Challenge:
Please convert the part of the data that opens with the line containing "Open the 动作" and runs through the end into a JSON list of strings, one string per line, with blank lines left out. Include only that part, counting its first and last lines.

Records:

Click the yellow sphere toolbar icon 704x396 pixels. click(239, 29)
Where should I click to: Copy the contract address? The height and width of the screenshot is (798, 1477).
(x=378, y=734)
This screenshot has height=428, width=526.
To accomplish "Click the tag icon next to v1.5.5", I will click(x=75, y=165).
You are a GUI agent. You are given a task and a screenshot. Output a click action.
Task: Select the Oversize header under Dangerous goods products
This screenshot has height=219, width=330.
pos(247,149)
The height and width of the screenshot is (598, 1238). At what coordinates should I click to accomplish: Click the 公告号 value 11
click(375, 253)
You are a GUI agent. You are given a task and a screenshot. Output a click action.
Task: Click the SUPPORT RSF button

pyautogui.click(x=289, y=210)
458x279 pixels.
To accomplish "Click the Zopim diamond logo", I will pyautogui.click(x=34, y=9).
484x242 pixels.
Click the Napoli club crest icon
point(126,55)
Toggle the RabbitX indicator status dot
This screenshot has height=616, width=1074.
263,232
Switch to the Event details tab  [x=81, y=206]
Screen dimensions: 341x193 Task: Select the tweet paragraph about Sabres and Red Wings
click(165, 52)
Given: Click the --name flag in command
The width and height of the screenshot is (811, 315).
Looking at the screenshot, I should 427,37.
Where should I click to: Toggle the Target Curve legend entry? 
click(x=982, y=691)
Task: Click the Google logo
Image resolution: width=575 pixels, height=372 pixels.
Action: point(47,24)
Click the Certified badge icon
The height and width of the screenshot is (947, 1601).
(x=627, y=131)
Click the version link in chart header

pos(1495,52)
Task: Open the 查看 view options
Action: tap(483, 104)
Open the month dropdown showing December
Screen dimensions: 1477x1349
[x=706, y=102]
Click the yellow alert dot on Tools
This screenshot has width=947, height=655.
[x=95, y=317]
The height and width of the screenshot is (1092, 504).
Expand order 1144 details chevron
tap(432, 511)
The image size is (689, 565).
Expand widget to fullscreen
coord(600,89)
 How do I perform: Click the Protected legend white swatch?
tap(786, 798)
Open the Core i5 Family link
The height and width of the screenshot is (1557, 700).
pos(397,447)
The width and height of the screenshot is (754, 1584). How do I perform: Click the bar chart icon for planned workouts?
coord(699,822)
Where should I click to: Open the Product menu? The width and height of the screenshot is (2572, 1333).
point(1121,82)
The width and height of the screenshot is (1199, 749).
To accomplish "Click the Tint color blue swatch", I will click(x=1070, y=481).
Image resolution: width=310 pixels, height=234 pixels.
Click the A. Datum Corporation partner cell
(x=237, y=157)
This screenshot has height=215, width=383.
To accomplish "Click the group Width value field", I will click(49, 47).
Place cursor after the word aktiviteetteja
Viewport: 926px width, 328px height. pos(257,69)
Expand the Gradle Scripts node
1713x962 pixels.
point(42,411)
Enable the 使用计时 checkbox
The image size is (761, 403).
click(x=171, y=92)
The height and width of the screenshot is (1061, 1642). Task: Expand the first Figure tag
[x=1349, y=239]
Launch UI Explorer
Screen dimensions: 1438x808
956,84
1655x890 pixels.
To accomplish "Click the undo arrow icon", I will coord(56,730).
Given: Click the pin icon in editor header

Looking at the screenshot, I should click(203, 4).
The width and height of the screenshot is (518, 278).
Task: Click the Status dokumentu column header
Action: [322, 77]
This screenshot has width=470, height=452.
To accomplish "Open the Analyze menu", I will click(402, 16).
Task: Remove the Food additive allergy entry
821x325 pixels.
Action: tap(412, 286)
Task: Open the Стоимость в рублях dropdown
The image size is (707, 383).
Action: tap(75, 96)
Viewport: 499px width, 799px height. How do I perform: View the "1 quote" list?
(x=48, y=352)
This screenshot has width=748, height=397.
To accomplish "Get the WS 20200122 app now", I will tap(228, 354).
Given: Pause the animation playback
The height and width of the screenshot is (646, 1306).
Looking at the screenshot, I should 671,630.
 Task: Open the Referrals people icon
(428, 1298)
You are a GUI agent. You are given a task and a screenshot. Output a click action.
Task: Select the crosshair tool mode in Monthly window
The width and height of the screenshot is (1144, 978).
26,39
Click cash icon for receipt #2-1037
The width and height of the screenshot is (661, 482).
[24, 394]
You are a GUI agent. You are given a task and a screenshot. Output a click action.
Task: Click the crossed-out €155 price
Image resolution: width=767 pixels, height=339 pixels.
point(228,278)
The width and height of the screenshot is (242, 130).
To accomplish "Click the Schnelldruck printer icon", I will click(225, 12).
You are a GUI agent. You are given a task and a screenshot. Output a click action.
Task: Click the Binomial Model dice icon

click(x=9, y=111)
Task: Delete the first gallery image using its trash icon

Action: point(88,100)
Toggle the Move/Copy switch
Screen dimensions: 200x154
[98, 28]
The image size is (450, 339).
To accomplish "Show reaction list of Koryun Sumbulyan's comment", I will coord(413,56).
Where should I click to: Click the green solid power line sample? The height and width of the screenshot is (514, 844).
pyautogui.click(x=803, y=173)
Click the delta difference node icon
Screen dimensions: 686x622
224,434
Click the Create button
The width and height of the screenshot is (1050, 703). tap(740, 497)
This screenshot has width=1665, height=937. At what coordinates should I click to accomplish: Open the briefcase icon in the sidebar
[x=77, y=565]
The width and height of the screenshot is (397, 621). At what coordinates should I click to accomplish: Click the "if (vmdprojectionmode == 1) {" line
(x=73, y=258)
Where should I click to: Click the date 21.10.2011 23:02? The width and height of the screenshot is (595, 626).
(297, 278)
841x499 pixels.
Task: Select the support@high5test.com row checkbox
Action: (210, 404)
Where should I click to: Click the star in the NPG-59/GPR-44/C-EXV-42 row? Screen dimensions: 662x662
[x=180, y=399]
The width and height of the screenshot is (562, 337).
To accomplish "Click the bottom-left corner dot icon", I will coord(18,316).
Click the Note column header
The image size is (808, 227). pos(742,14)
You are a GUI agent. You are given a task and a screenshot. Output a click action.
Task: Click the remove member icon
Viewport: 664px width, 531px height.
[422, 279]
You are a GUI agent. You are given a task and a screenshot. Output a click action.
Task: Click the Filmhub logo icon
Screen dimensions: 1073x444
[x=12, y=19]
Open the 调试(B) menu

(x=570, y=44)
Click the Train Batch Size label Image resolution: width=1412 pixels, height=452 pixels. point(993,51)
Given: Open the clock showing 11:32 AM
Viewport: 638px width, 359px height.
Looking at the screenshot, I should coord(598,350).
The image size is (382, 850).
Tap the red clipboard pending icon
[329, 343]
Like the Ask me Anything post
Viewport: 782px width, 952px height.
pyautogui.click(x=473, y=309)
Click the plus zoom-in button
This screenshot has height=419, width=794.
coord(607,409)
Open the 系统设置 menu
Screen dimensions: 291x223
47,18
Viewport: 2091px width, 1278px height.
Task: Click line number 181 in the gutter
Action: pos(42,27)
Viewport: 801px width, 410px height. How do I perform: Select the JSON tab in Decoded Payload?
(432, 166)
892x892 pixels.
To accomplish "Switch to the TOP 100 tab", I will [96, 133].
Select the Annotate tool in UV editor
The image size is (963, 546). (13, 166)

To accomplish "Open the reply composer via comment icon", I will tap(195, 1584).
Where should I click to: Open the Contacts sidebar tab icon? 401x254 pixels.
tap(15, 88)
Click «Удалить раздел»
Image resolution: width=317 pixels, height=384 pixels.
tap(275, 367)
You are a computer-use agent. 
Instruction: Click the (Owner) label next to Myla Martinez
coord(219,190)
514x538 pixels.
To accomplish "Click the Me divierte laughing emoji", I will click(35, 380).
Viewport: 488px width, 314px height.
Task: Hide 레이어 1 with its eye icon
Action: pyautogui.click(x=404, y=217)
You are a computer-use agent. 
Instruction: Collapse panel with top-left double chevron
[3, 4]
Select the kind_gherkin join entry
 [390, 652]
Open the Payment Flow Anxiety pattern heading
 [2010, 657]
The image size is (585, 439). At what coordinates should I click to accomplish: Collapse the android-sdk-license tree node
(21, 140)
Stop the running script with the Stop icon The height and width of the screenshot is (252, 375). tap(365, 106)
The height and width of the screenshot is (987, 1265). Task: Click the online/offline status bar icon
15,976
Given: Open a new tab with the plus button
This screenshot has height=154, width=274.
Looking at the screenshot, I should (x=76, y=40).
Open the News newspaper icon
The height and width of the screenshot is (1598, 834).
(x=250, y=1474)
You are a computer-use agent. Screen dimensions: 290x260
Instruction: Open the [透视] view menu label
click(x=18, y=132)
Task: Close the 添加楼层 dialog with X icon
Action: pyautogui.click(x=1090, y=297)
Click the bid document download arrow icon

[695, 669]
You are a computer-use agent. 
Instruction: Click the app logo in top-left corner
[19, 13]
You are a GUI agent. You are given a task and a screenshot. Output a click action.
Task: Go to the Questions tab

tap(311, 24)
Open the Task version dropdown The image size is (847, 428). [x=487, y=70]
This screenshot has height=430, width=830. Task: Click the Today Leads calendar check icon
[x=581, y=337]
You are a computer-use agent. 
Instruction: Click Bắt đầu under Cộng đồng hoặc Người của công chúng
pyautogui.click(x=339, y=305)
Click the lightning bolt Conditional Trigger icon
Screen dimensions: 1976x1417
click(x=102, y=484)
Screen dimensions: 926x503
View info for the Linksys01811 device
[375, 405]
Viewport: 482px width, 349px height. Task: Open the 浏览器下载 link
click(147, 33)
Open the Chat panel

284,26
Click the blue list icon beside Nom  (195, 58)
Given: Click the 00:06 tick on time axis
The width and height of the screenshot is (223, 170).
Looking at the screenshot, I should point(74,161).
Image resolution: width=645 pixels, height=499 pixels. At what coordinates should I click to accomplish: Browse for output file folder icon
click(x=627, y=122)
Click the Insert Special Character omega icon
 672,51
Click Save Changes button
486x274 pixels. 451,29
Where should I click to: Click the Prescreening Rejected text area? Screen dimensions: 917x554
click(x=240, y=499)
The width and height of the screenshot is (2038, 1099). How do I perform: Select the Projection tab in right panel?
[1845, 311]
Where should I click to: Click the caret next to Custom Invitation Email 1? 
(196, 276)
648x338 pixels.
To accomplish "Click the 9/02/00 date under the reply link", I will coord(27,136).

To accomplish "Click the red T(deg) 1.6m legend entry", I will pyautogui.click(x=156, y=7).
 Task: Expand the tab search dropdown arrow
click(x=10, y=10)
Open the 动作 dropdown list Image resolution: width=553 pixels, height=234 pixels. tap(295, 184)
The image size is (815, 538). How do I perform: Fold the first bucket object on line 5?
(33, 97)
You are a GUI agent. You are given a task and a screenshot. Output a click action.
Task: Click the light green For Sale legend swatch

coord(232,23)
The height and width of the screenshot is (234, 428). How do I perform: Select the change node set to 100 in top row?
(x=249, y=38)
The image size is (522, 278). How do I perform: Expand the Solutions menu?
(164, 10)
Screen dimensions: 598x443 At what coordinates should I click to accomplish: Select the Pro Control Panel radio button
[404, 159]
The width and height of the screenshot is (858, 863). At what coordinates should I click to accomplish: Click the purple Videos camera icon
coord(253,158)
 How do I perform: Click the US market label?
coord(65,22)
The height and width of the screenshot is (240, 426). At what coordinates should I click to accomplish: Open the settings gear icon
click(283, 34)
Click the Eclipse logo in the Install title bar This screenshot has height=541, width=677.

Expected answer:
[
  "Open the 动作 dropdown list Image resolution: width=553 pixels, height=234 pixels. tap(295, 184)",
  "The image size is (815, 538). How do I perform: Fold the first bucket object on line 5?",
  "(33, 97)",
  "You are a GUI agent. You are given a task and a screenshot. Output a click action.",
  "Task: Click the light green For Sale legend swatch",
  "coord(232,23)",
  "The height and width of the screenshot is (234, 428). How do I perform: Select the change node set to 100 in top row?",
  "(x=249, y=38)",
  "The image size is (522, 278). How do I perform: Expand the Solutions menu?",
  "(164, 10)",
  "Screen dimensions: 598x443 At what coordinates should I click to accomplish: Select the Pro Control Panel radio button",
  "[404, 159]",
  "The width and height of the screenshot is (858, 863). At what coordinates should I click to accomplish: Click the purple Videos camera icon",
  "coord(253,158)",
  " How do I perform: Click the US market label?",
  "coord(65,22)",
  "The height and width of the screenshot is (240, 426). At what coordinates should I click to accomplish: Open the settings gear icon",
  "click(283, 34)",
  "Click the Eclipse logo in the Install title bar This screenshot has height=541, width=677."
]